3) Transformations involved in ETL processes can be very complex. Data need to be aggregated, analyzed, computed, statistically processed, etc. Specific transformations, costly from a computational perspective, are sometimes needed.

Currently, there are commercial tools and even free software with great capacity for data extraction. In fact, speed and performance issues don't pose a big technical problem in extraction and loading. Data transformation is where the bottleneck is actually found: at this point unstructured information needs to be converted into structured information in order to be integrated with the already existing data in the target system.


Semantic Processes

NPL (Natural Language Processing) is one of the early cornerstones of Artificial Intelligence (AI). Automated translation, for instance, was born at the end of the 40's before the expression "Artificial Intelligence" was coined. In general terms, NPL deals with the formulation and investigation of computationally effective mechanisms for the communications between people and machines through natural languages.

At this stage, however, natural language interpretation algorithms have not been completely developed yet.

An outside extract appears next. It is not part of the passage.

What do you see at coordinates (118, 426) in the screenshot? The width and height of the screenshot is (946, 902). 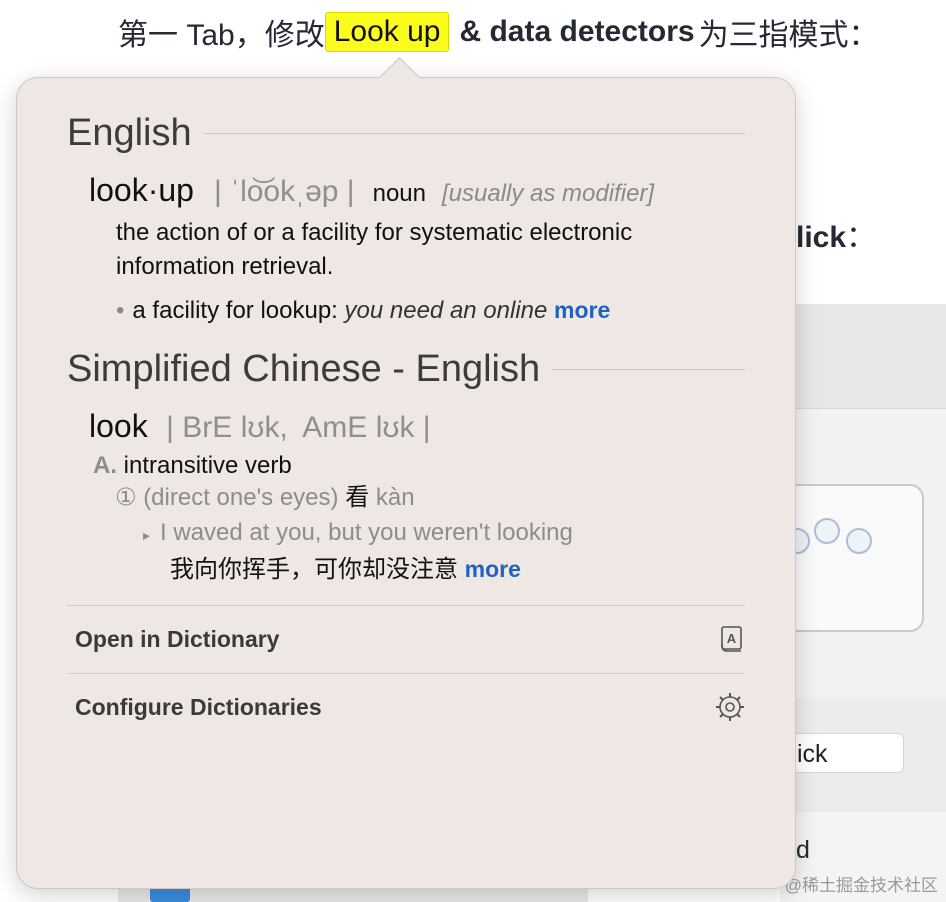 I see `headword: look` at bounding box center [118, 426].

The main problem is the ambiguity of human language. Such ambiguity is made clear at different levels:

1) At lexical level, one word can have different meanings, and the suitable one has to be deduced from the context. Many investigations in the field of natural languages processing have studied methods of solving lexical ambiguities through dictionaries, grammars, knowledge bases and statistical correlations. But the solutions still need further development.

2) At referential level, the resolution of anaphoras and cataphoras implies the determination of the previous and following linguistic items they are referring to.

3) At estructural level, semantics is required to determine the hierarchy of the propositional syntagms that forms the different syntactic trees, i. e. : "He is a student of Philosophy of education".

4) At pragmatic level, a sentence does not often mean what it is actually being said. Elements such as irony and sarcasm play an important role in the interpretation of the message.

To solve these types of ambiguities and others, the central problem in the PLN is the translation of natural language inputs to an internal representation unambiguous as parse trees. This is precisely the solution which are choosing most of public knowledge bases available on the Internet, including the initial approach of Classora with CQL (Classora Query Language).